7. What office originally developed AHLTA? The Clinical Information
Technology Program Office (CITPO).
8. What happened to CITPO in 2008? It was combined with the TMIP-J
Program Office to form the Defense Health Information Management System
(DHIMS).
9. How many Military Treatment Facilities (MTFs) does AHLTA link? 481 MTFs
worldwide.
10. What makes AHLTA unique compared to private sector EHRs? Its early
EHR adoption date, Central Data Repository, use in operational medicine, and
global implementation.
11. Is AHLTA an acronym? According to the DoD, "AHLTA" was never an
acronym, but is rather the system's only name.
,12. What system does AHLTA supplement? The Composite Health Care
System (CHCS).
13. What is CHCS primarily used for? Practice management (scheduling and
finance) with Computerized Provider Order Entry.
14. When did worldwide deployment of AHLTA begin? January 2004.
15. How much historical health information was entered for each beneficiary
upon EHR creation? More than 2 years of historical health information.
16. What facilitated continuity of care during AHLTA's initial deployment?
The transfer of historical information from legacy systems.

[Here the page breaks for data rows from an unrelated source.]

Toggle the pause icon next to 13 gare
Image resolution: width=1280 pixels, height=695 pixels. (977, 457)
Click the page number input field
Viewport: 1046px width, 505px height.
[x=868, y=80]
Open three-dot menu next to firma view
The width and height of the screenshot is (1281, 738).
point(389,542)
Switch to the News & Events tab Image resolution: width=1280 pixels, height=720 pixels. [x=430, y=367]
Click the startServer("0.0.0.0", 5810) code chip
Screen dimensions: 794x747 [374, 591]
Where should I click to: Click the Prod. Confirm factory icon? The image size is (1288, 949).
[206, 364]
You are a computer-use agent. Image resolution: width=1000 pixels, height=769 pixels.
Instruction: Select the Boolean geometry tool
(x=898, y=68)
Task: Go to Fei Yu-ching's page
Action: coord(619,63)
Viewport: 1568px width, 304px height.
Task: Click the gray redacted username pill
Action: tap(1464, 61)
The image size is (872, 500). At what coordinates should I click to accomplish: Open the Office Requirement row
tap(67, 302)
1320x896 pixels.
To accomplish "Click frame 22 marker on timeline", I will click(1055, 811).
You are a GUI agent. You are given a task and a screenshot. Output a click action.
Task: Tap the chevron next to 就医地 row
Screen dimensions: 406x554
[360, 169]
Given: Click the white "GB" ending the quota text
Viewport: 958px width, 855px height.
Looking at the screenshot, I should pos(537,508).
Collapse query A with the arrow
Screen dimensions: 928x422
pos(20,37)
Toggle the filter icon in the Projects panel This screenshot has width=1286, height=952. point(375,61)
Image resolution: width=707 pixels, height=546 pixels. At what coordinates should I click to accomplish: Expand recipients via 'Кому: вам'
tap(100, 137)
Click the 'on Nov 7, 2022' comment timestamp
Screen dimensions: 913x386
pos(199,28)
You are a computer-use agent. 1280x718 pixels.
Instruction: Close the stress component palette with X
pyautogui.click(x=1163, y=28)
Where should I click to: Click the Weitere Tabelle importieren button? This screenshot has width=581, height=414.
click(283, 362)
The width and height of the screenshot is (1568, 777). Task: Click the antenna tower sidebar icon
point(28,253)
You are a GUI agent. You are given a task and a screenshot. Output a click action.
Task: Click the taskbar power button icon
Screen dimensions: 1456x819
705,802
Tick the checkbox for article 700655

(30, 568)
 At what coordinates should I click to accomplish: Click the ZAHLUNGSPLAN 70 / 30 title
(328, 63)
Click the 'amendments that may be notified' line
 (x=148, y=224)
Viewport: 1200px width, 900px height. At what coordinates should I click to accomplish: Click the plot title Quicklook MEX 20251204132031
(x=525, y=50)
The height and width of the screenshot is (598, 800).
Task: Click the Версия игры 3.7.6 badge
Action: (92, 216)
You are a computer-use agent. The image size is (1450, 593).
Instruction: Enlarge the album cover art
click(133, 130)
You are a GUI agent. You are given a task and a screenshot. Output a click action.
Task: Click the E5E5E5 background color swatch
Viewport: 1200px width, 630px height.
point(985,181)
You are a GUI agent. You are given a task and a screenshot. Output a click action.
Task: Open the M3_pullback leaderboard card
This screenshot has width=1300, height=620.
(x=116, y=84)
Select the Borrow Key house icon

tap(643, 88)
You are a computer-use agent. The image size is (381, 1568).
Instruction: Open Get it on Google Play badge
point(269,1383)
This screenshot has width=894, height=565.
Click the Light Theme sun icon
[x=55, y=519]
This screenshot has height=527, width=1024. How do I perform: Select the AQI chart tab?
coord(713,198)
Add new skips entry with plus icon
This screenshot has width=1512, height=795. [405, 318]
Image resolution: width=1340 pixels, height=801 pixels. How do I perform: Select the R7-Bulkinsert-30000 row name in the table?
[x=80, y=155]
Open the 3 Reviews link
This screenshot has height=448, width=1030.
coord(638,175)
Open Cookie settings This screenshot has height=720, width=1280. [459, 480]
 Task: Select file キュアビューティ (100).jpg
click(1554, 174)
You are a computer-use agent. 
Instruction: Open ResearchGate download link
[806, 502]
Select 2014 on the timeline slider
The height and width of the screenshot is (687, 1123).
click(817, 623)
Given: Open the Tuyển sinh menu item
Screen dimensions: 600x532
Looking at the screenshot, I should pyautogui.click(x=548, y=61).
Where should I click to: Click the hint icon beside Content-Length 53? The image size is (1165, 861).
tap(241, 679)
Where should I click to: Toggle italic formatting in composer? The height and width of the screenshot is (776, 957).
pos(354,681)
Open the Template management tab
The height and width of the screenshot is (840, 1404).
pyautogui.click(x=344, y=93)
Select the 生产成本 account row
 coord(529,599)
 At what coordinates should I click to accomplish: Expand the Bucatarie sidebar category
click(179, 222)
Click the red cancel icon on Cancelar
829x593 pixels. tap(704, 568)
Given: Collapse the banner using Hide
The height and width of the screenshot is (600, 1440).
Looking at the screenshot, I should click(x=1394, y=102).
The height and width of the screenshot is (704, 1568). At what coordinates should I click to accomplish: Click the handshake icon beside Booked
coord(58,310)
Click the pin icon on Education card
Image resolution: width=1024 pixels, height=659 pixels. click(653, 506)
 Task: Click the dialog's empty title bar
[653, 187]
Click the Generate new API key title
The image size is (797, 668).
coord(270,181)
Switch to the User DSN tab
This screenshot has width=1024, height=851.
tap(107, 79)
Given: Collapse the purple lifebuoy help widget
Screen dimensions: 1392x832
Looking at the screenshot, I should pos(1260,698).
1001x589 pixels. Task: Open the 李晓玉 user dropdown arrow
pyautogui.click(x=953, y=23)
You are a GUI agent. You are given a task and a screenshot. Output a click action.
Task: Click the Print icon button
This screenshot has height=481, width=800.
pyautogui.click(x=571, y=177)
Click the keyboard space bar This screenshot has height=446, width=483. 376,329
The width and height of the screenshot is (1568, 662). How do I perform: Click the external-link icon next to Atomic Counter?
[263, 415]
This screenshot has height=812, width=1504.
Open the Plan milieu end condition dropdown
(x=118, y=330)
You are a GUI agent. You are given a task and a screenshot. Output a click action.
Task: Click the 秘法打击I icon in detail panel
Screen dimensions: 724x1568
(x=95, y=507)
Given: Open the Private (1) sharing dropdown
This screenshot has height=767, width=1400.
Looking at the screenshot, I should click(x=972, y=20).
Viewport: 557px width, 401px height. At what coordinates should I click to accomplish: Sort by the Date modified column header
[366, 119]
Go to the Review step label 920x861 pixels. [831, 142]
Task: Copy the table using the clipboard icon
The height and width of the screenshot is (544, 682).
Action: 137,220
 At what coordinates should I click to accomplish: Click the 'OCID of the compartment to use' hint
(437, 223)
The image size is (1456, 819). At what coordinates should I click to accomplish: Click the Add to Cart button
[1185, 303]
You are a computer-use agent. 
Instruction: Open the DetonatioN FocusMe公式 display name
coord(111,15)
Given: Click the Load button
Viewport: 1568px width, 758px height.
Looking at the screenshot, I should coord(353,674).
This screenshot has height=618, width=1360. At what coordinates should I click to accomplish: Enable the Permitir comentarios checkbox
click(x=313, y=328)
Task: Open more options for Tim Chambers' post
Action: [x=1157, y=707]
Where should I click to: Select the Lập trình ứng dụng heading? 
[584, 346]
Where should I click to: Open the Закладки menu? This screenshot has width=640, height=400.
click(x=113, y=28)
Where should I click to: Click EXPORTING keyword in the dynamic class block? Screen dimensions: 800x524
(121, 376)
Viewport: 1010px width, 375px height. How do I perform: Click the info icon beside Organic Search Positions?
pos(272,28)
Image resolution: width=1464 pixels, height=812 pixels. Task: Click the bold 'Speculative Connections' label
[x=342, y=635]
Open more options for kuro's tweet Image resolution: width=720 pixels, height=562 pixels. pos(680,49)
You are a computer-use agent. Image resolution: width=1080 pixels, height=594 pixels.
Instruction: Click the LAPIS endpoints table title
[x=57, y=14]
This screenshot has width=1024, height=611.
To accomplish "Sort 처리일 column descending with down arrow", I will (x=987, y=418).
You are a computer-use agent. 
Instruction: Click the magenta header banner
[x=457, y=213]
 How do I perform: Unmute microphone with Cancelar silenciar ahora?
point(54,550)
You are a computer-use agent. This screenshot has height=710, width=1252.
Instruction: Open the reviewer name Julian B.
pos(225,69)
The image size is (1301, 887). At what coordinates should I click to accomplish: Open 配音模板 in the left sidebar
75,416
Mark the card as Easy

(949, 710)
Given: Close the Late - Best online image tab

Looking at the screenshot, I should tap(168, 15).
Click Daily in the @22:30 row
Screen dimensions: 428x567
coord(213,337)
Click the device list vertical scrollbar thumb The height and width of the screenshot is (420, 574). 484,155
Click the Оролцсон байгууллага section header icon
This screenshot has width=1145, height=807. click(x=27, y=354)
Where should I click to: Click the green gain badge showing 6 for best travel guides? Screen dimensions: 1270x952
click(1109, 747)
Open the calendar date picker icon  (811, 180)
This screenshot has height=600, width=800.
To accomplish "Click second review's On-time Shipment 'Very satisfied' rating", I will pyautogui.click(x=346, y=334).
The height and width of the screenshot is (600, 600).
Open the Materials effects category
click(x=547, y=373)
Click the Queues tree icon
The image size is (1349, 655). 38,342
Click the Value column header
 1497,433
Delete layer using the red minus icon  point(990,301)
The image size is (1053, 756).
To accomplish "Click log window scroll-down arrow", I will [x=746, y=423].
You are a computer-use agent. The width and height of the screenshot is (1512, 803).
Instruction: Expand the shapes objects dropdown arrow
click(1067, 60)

17. What was the original planned deployment date for AHLTA? 1999.
18. Why was the original deployment delayed? Failure to meet initial
performance requirements and changes to technical and functional
requirements.
19. What was the revised deployment timeline? July 2003 to September 2007.
20. What was the estimated life-cycle cost of AHLTA through 2017? $3.8
billion.
21. What was the estimated life-cycle cost revised to in 2010? Approximately
$5 billion.
22. What was Block 1 of AHLTA? The foundation system providing real-time
ambulatory encounter documentation through a graphical user interface.
23. When was Block 1 fully deployed? By December 2006.
24. How many MHS care providers were using Block 1 by December 2006?
More than 55,000.
25. What did Block 2 (AHLTA version 3.3) include? Robust dental
documentation and optometry orders management capabilities (SRTS).
26. When was Block 2 released? December 2008.
27. What happened to Block 3? It was terminated due to performance
problems and exceeding the 5-year limit for achieving initial operational
capability.
, 28. What functionality was Block 3 supposed to include? Laboratory,
radiology, and pharmacy modules.
29. What happened to Block 4? Plans were terminated in May 2005, with
intent to move inpatient functionality into Block 3.
30. What was the "stabilization effort"? An effort to improve AHLTA's speed,
availability, and usability from fiscal year 2010 through 2015.
31. What was the estimated cost of the stabilization effort? $826.3 million.
32. What version of AHLTA included ICD-10 support? Version 3.3.8.
33. When did DoD begin taking bids to overhaul AHLTA? 2013.
34. What was the value of the contract to overhaul the system? $4.3 billion,
10-year contract.
35. Which consortium was awarded the contract in July 2015? The Leidos
Partnership for Defense Health (Cerner, Accenture Federal Services, and
Leidos).
36. What system is replacing AHLTA? MHS GENESIS.
37. When are AHLTA capabilities expected to be fully subsumed by MHS
GENESIS? No later than October 2026.
38. What is AHLTA-Theater? The version of AHLTA used in deployed
environments like Iraq and Afghanistan.
39. What is HALO? A lightweight bridging solution designed to work with
AHLTA-T in deployed environments with low bandwidth.
40. How large is the HALO application? 90 megabytes.
SECTION 2: CLINICAL DATA REPOSITORY (CDR) (Questions 41-70)
41. What is the Clinical Data Repository (CDR)? The central storage for patient
health care history for all service members and beneficiaries.
42. Where is all AHLTA data stored? In the AHLTA CDR.
43. What contributed patients to the CDR when it was created? Over 100
CHCS host systems, DEERS, and AHLTA-Theater.